Cornyn was pleased to hear that his legislation worked, and a violent criminal would no longer be buried in the same cemetery as other veterans.  

“Because of the law I authored, the remains of Fernando V. Cota, a convicted rapist and alleged serial murderer, have been disinterred from Fort Sam Houston National Cemetery in San Antonio,” Cornyn said in a press release. “I appreciate Secretary Collins and the VA for swiftly executing the law to bring closure to the victims’ families and restore honor among our nation’s heroes on the sacred burial grounds of Fort Sam Houston.”

According to federal law 38 U.S. Code § 2411, the internment or memorialization of veterans who committed heinous crimes through the National Cemetery Administration or Arlington National Cemetery is prohibited, however the law was not adopted until 1984, shortly after Cota’s death. 

Sen.

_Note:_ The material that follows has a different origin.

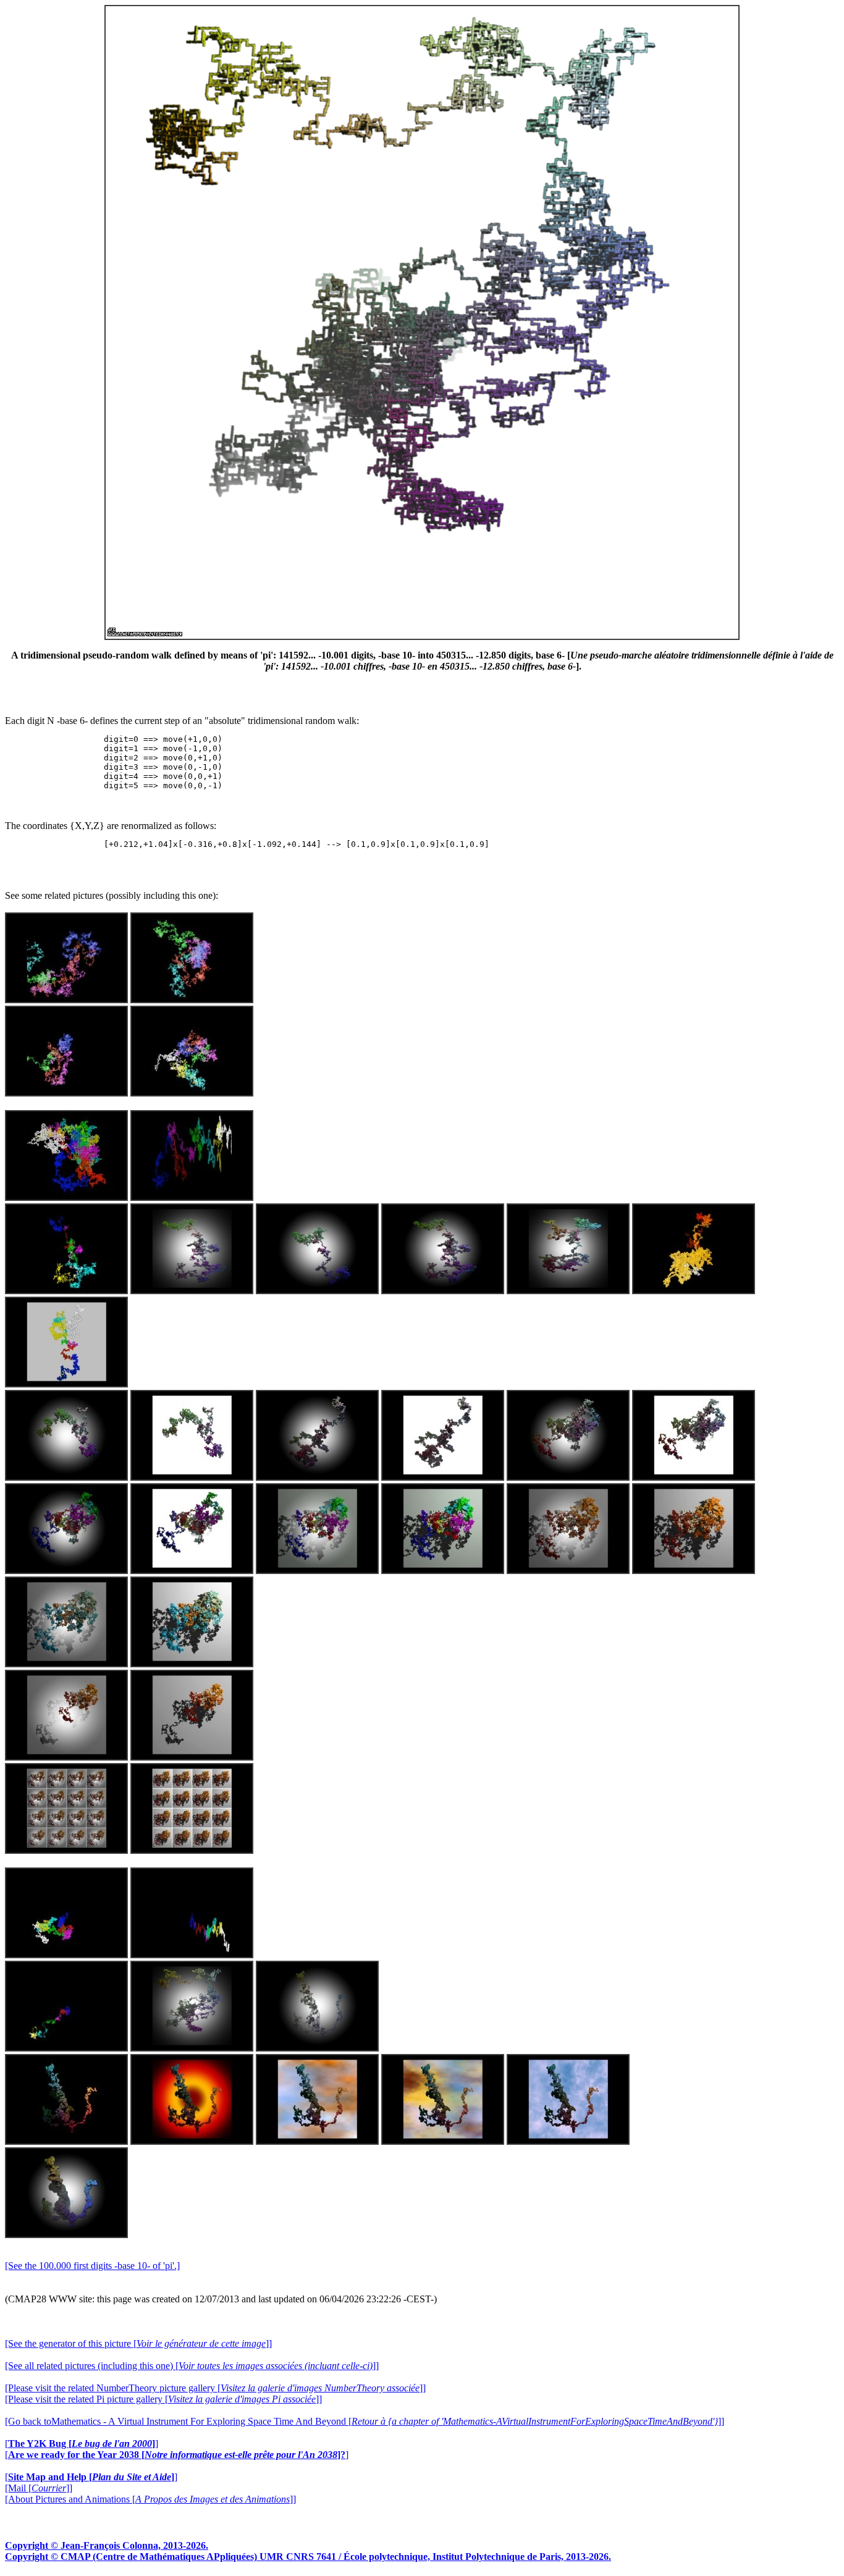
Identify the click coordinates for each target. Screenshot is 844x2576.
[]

John Cornyn (R-Texas) (cornyn.senate.gov)

Cota isn’t the first veteran to have his remains removed from a national cemetery. In 2023, former Lt. Andrew Chabrol’s remains were disinterred from Arlington National Cemetery. Chabrol, a Navy officer, was convicted of the 1991 murder of Petty Officer Second Class Melissa Harrington. He was executed in Virginia in 1993. 

Silka, an Army veteran, was killed in a firefight with Alaska State Troopers in 1984. He had been on the run after killing nine people in a remote Alaskan village two days earlier. At his father’s request, Silka’s ashes were interred in a national cemetery in Sitka, Alaska, but there’s been momentum in recent years to have his remains disinterred. 

Cota’s Violent Past 

Born in 1946, Cota was drafted into the Army in the mid-1960s, serving in the Vietnam War. 

In 1984, he died by suicide after being pulled over by police along a California highway and was buried at Fort Sam Houston National Cemetery. Investigators believe Cota took his own life to spare him from a lifetime in prison or the death penalty. 

He had already spent time behind bars, convicted of attacking, bounding and raping a nurse in 1975. While he was sentenced to 20 years in prison, Cota was released on parole in 1983. 

Following his death, detectives linked Cota to more sexual assaults and identified him as the main suspect in the murders of six young women in San Jose, California. 

Vietnam veteran Fernando Cota’s former gravesite at Sam Houston National Cemetery. (Submitted)

Scoping out the back of his van, police discovered a young woman’s corpse, the body of Kim Marie Dunham, 21. She had been reported missing a day earlier. A search of his home would lead to more ghastly findings. Police found a small closet that appeared to be a torture chamber. The closet’s walls were covered in fingerprints, which were collected for examination to hopefully identify Cota’s other alleged victims. 

Finding the bizarre closet was only the tip of the iceberg. 

Police discovered false ID cards, a bogus police badge, several women’s blouses, six pairs of women’s shoes, and ads Cota produced and distributed around the San Jose State University Campus, hoping to attract students to live in his apartment. 

Investigators determined Cota likely murdered the six women by strangulation, stabbing or savage beatings.